(Saved data entries)
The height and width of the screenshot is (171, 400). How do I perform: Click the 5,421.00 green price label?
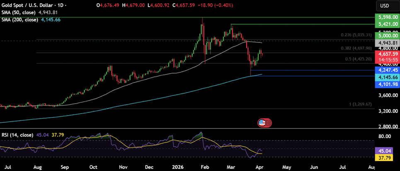click(386, 25)
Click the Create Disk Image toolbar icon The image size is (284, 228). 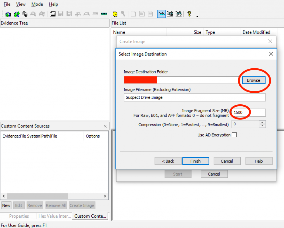pos(53,14)
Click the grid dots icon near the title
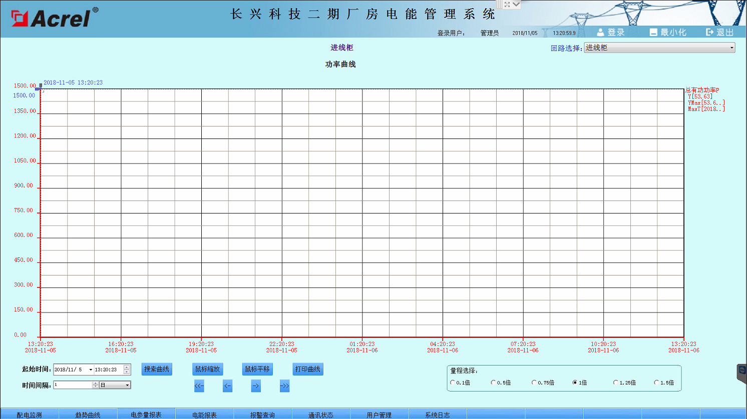The width and height of the screenshot is (747, 419). pyautogui.click(x=500, y=4)
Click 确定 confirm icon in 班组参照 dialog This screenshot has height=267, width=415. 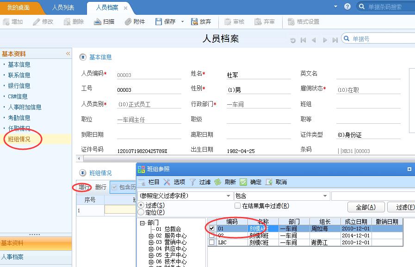pos(243,182)
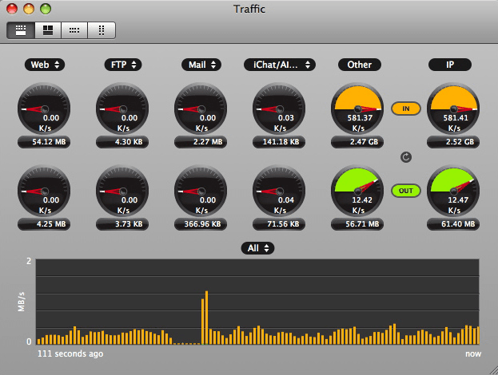Screen dimensions: 498x375
Task: Open the Web protocol dropdown
Action: pyautogui.click(x=45, y=65)
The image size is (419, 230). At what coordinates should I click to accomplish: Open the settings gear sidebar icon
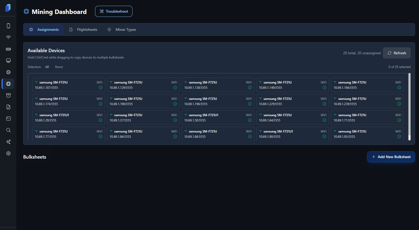click(x=8, y=153)
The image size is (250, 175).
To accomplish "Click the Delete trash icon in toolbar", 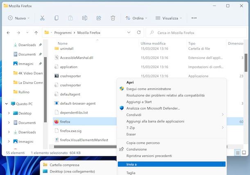I will pyautogui.click(x=113, y=18).

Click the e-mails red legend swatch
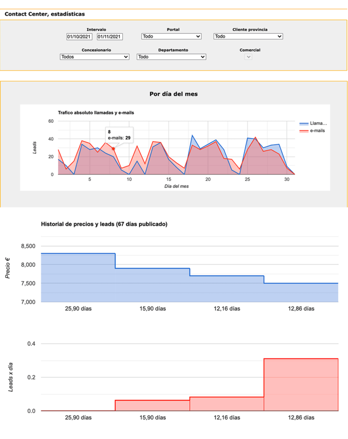304,131
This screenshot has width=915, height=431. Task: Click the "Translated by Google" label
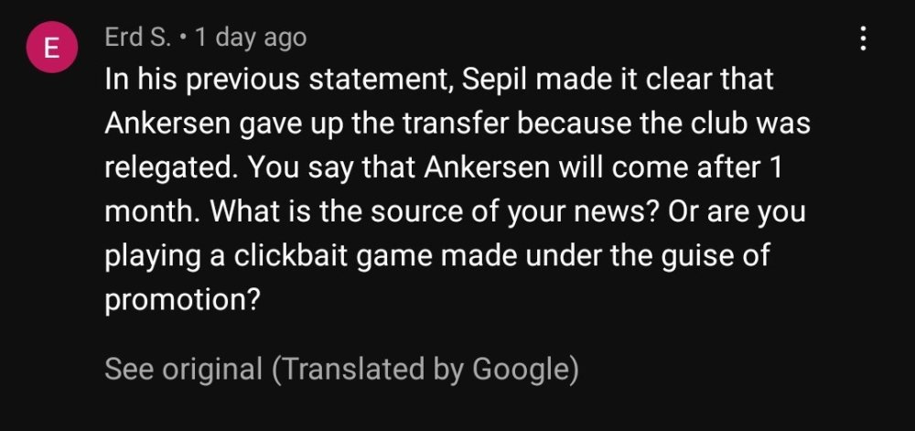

▸ **TASK GOAL**
Each line from the line containing "Click the e-mails red legend swatch" through the final line of the data above must be retyped exactly; nothing else, and no pictures, may appear.

▸ **RESULT OF THIS EXERCISE**
Click the e-mails red legend swatch
304,131
This screenshot has width=915, height=431. Task: Click the "Translated by Google" label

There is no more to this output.